Alice Fenton (27 March 1909 – 17 March 1960) was the first woman to be a director of Jaguar Cars.

==Early life and family==
Alice Fenton was born in Blackpool on 27 March 1909 to William and Alice. She also had a sister called Nancy. Fenton's first job was at a music shop, as she was a proficient pianist part of her job was to play the piano in the shop window to attract customers. The music shop was owned by the parents of William Lyons who recommended Fenton when Lyons required more staff at the first premises of the Swallow Sidecar Company, of which Lyons was a co-founder. Fenton had been studying a commercial course, shorthand and typing and was therefore well equipped to join the Swallow Sidecar Company as an Office Junior.

==Career==
In 1925, Fenton started at the Bloomfield Road site of Swallow Sidecars, staying with the company each time it moved site in Blackpool.

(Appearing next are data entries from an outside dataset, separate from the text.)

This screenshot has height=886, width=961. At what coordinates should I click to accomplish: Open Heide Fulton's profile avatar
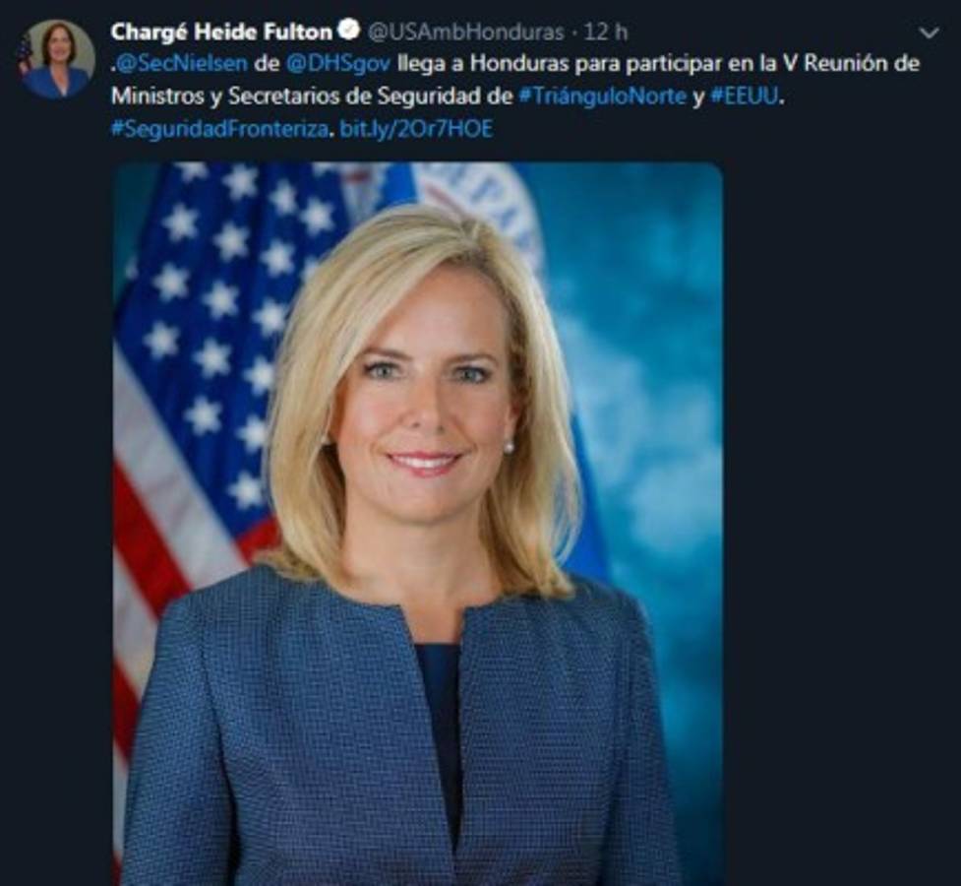point(56,59)
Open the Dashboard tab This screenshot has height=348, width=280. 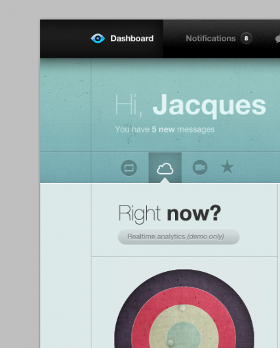click(x=122, y=38)
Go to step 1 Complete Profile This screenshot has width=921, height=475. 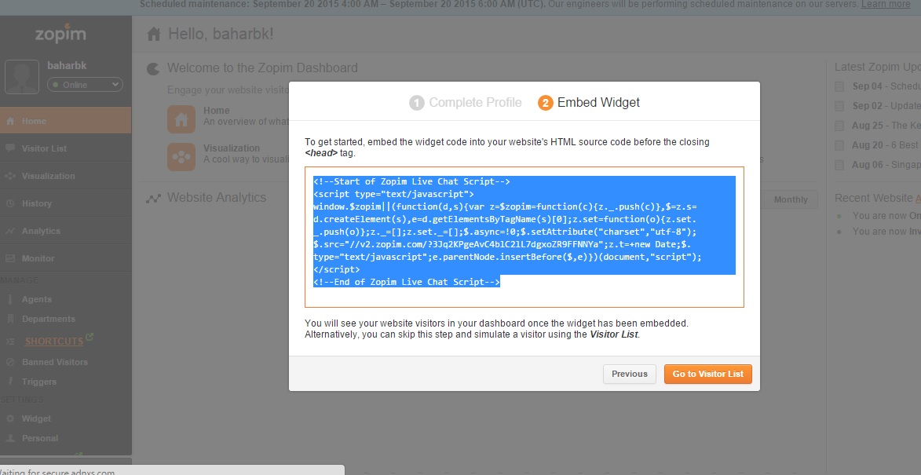465,103
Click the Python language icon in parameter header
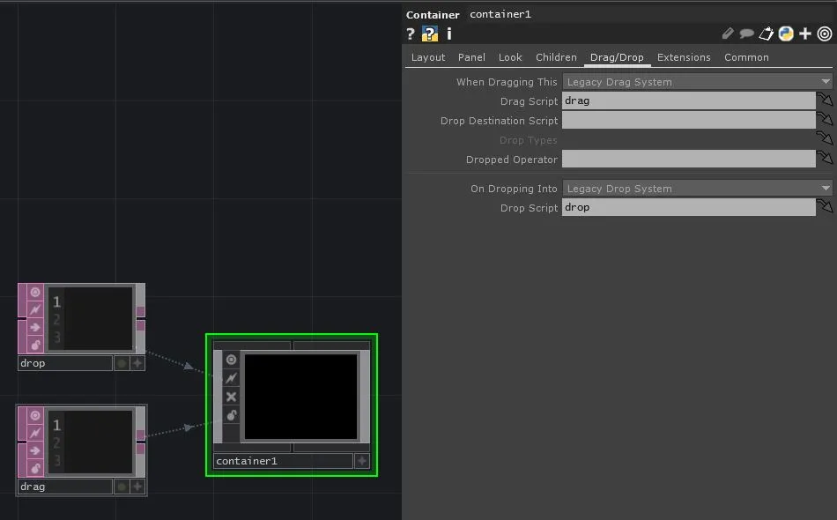The image size is (837, 520). tap(786, 34)
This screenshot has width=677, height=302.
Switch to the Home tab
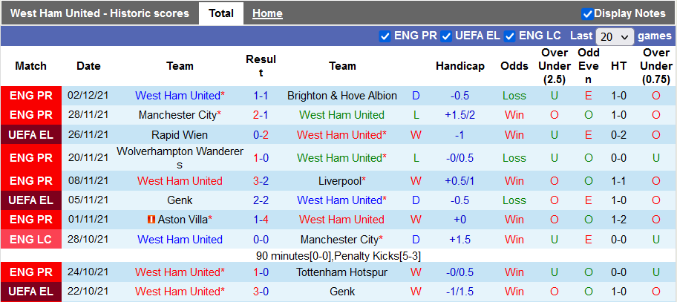(x=267, y=13)
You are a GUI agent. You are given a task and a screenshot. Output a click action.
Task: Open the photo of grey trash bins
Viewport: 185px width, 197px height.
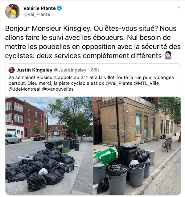(x=137, y=146)
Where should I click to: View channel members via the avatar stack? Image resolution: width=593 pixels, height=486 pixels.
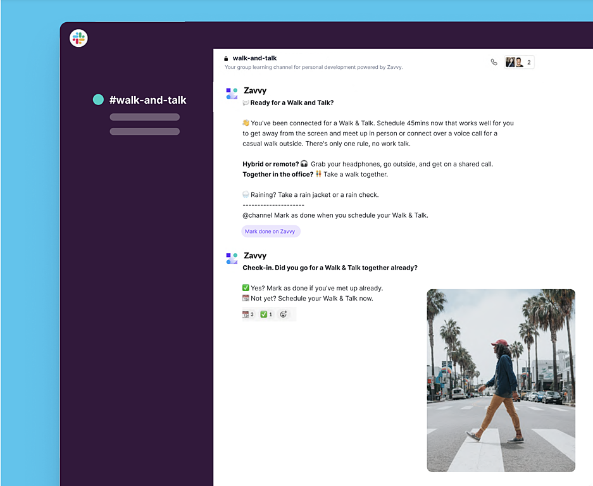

To support sales of the two-seater, Austin Seven Swallow and the Morris Cowley, marketing photos were taken on location at the newly opened attraction Stanley Park, Blackpool. Fenton featured as a model in many of these photos.

With increasing sales, Lyons moved the business to Coventry in 1928 taking 32 of his 50 employees with him, including Fenton. Fenton became Lyons' Personal Assistant at the new plant in the Sales department and had her hair cut short to appear older to match the responsibility of the role. In 1929, Fenton attended her first Motor Show Week in Olympia, London, which she attended every year until 1959.

To begin with, Fenton boarded in a small terrace house with other women who worked at Swallow's after the move to Coventry. Later to mark her 25 years of service she was gifted a cheque to purchase a larger house which would fit a grand piano.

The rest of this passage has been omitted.